2. Le travail spécifique de l'Organisation des Nations unies pour l'éducation, la science et la culture (Unesco)

Dans les domaines de la science, de la culture et de l'innovation, qui sont le coeur de ses compétences, l'Unesco, a initié plusieurs réflexions en matière d'intelligence artificielle404(*). Pour rester dans son champ de compétences, l'Unesco a principalement proposé la définition de règles éthiques, d'application large. Ainsi, Gabriela Ramos, sous-directrice générale pour les sciences sociales et humaines de l'Unesco affirme : « Dans aucun autre domaine, la boussole éthique n'est plus pertinente que dans celui de l'intelligence artificielle ».

Un travail préliminaire a été réalisé en 2019 par sa Commission mondiale d'éthique des connaissances scientifiques et des technologies (COMEST)405(*).
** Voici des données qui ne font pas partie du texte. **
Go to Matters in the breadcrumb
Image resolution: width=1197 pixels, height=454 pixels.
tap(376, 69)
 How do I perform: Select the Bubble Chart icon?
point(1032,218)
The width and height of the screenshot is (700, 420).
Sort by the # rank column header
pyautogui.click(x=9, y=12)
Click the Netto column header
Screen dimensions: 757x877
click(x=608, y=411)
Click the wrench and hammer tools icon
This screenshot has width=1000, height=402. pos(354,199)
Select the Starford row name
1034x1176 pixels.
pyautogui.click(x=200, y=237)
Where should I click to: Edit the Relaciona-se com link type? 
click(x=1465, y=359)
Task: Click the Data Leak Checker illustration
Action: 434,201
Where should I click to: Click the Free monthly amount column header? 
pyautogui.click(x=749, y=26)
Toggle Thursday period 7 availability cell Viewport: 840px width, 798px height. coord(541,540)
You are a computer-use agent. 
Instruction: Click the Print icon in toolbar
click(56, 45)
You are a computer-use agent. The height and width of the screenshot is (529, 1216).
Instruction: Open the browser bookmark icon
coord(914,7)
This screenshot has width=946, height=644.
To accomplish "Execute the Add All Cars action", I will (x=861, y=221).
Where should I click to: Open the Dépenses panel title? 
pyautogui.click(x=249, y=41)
Puis l'Unesco a publié le 23 novembre 2021 ses recommandations éthiques en matière d'intelligence artificielle, adoptées par 193 pays406(*). Dix principes éthiques, non contraignants, assez proches de ceux préconisés par l'ONU, ciblent les systèmes d'IA par rapport aux domaines centraux de l'Unesco : éducation, science, culture, communication et information.

Pour permettre la mise en oeuvre concrète de ces recommandations éthiques, une méthodologie a été mise à la disposition des États407(*) (appelée « méthode d'évaluation de l'état de préparation ») et une autre a été préparée spécifiquement pour les entreprises408(*) (appelée « évaluation de l'IA éthique »). Un accord a été signé le 5 février 2024 lors du deuxième Forum mondial de l'Unesco sur l'IA par huit entreprises du secteur numérique et Audrey Azoulay, directrice générale de l'Unesco409(*).

Dans le cadre de la Semaine de l'apprentissage numérique qui s'est tenue à Paris en septembre 2023, l'Unesco a publié un Guide pour l'IA générative dans l'éducation et la recherche410(*), qui présente les technologies d'IA générative et les différents modèles actuellement disponibles. Il propose des recommandations pour encadrer ces technologies à la lumière de principes éthiques en promouvant l'inclusion et l'équité. Il met l'accent sur une approche centrée sur l'humain, en prônant surtout une vigilance sur les usages de l'IA dans les contextes éducatifs, ces usages devant être éthiques, sûrs, justes et dotés de sens. Il propose des mesures pour intégrer de manière responsable l'IA dans les activités d'enseignement, d'apprentissage et de recherche, notamment avec une explication pédagogique des technologies d'IA générative, une présentation de leurs enjeux éthiques et politiques et de leurs perspectives d'encadrement. Le rapport fournit des exemples d'usages de l'IA générative apportant des bénéfices pour la pensée critique ainsi que pour la créativité dans l'éducation et la recherche, tout en en atténuant les risques lors de la conception de programmes, dans l'enseignement et les activités d'apprentissage.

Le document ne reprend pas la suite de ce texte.